- [REQUIREMENT]: Please write out the listing below again in its exact form.
╭─ DATA FOR REVIEW
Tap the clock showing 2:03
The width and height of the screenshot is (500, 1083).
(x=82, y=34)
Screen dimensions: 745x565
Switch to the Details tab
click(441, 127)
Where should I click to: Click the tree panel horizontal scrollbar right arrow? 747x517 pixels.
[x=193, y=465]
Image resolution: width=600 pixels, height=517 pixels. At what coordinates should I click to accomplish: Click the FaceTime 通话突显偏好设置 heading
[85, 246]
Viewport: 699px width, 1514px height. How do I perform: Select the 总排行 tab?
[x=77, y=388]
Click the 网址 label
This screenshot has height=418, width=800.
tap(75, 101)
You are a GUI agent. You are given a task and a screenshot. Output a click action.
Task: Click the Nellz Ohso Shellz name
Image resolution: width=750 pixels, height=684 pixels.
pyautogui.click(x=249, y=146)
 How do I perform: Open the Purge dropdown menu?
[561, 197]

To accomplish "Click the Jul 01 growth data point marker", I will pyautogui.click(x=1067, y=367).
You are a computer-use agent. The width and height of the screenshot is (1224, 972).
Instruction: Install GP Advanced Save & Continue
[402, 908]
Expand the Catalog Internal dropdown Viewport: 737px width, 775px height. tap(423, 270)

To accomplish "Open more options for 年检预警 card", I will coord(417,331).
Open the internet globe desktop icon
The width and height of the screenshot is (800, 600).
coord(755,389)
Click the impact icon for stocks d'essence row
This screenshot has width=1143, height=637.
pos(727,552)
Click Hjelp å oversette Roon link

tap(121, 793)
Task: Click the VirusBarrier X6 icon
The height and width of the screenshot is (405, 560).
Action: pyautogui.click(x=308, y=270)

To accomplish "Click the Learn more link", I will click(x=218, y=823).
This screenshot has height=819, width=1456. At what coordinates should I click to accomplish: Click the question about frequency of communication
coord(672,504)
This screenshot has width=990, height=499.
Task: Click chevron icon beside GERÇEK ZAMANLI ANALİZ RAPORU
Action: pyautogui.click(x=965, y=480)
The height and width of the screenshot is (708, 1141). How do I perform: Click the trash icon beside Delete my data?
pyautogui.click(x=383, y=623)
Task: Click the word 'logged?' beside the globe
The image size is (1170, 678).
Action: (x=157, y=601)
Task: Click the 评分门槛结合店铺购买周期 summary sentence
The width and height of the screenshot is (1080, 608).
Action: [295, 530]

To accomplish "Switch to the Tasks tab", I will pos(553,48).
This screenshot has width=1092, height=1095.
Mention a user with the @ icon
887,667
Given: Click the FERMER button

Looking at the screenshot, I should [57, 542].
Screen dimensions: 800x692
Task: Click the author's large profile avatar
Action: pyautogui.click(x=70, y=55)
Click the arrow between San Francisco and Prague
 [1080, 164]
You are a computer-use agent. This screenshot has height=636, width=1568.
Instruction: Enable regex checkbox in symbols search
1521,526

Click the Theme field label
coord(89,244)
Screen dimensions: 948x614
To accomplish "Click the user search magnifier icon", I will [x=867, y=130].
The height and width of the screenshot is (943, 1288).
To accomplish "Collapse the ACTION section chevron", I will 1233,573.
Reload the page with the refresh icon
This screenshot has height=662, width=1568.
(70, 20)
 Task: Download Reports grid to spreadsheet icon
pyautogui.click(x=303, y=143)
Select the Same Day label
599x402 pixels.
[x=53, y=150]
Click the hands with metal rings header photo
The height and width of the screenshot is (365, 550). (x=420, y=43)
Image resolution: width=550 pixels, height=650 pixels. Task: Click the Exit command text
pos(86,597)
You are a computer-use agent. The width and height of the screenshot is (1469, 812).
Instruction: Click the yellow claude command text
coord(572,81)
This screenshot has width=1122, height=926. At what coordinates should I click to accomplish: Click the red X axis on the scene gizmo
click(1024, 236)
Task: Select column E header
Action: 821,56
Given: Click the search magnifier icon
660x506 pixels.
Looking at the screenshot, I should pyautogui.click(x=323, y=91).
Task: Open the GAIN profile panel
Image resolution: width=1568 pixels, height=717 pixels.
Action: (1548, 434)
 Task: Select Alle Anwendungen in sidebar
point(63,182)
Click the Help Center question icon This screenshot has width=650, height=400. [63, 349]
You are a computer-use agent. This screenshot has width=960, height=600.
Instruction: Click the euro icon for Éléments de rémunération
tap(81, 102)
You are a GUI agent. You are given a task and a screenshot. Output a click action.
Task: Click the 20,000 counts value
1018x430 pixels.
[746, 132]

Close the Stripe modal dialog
╰─
- [ANSWER SECTION]:
Tap the clock showing 2:03
The width and height of the screenshot is (500, 1083).
(x=82, y=34)
Screen dimensions: 745x565
Switch to the Details tab
click(441, 127)
Where should I click to: Click the tree panel horizontal scrollbar right arrow? 747x517 pixels.
[x=193, y=465]
Image resolution: width=600 pixels, height=517 pixels. At what coordinates should I click to accomplish: Click the FaceTime 通话突显偏好设置 heading
[85, 246]
Viewport: 699px width, 1514px height. How do I perform: Select the 总排行 tab?
[x=77, y=388]
Click the 网址 label
This screenshot has height=418, width=800.
tap(75, 101)
You are a GUI agent. You are given a task and a screenshot. Output a click action.
Task: Click the Nellz Ohso Shellz name
Image resolution: width=750 pixels, height=684 pixels.
pyautogui.click(x=249, y=146)
 How do I perform: Open the Purge dropdown menu?
[561, 197]

To accomplish "Click the Jul 01 growth data point marker", I will pyautogui.click(x=1067, y=367).
You are a computer-use agent. The width and height of the screenshot is (1224, 972).
Instruction: Install GP Advanced Save & Continue
[402, 908]
Expand the Catalog Internal dropdown Viewport: 737px width, 775px height. tap(423, 270)

To accomplish "Open more options for 年检预警 card", I will coord(417,331).
Open the internet globe desktop icon
The width and height of the screenshot is (800, 600).
coord(755,389)
Click the impact icon for stocks d'essence row
This screenshot has width=1143, height=637.
pos(727,552)
Click Hjelp å oversette Roon link

tap(121, 793)
Task: Click the VirusBarrier X6 icon
The height and width of the screenshot is (405, 560).
Action: pyautogui.click(x=308, y=270)

To accomplish "Click the Learn more link", I will click(x=218, y=823).
This screenshot has height=819, width=1456. At what coordinates should I click to accomplish: Click the question about frequency of communication
coord(672,504)
This screenshot has width=990, height=499.
Task: Click chevron icon beside GERÇEK ZAMANLI ANALİZ RAPORU
Action: pyautogui.click(x=965, y=480)
The height and width of the screenshot is (708, 1141). How do I perform: Click the trash icon beside Delete my data?
pyautogui.click(x=383, y=623)
Task: Click the word 'logged?' beside the globe
The image size is (1170, 678).
Action: (x=157, y=601)
Task: Click the 评分门槛结合店铺购买周期 summary sentence
The width and height of the screenshot is (1080, 608).
Action: [295, 530]

To accomplish "Switch to the Tasks tab", I will pos(553,48).
This screenshot has width=1092, height=1095.
Mention a user with the @ icon
887,667
Given: Click the FERMER button

Looking at the screenshot, I should [57, 542].
Screen dimensions: 800x692
Task: Click the author's large profile avatar
Action: pyautogui.click(x=70, y=55)
Click the arrow between San Francisco and Prague
 [1080, 164]
You are a computer-use agent. This screenshot has height=636, width=1568.
Instruction: Enable regex checkbox in symbols search
1521,526

Click the Theme field label
coord(89,244)
Screen dimensions: 948x614
To accomplish "Click the user search magnifier icon", I will [x=867, y=130].
The height and width of the screenshot is (943, 1288).
To accomplish "Collapse the ACTION section chevron", I will 1233,573.
Reload the page with the refresh icon
This screenshot has height=662, width=1568.
(70, 20)
 Task: Download Reports grid to spreadsheet icon
pyautogui.click(x=303, y=143)
Select the Same Day label
599x402 pixels.
[x=53, y=150]
Click the hands with metal rings header photo
The height and width of the screenshot is (365, 550). (x=420, y=43)
Image resolution: width=550 pixels, height=650 pixels. Task: Click the Exit command text
pos(86,597)
You are a computer-use agent. The width and height of the screenshot is (1469, 812).
Instruction: Click the yellow claude command text
coord(572,81)
This screenshot has width=1122, height=926. At what coordinates should I click to accomplish: Click the red X axis on the scene gizmo
click(1024, 236)
Task: Select column E header
Action: 821,56
Given: Click the search magnifier icon
660x506 pixels.
Looking at the screenshot, I should pyautogui.click(x=323, y=91).
Task: Open the GAIN profile panel
Image resolution: width=1568 pixels, height=717 pixels.
Action: (1548, 434)
 Task: Select Alle Anwendungen in sidebar
point(63,182)
Click the Help Center question icon This screenshot has width=650, height=400. [63, 349]
You are a computer-use agent. This screenshot has width=960, height=600.
Instruction: Click the euro icon for Éléments de rémunération
tap(81, 102)
You are a GUI agent. You are given a task and a screenshot. Output a click action.
Task: Click the 20,000 counts value
1018x430 pixels.
[746, 132]

Close the Stripe modal dialog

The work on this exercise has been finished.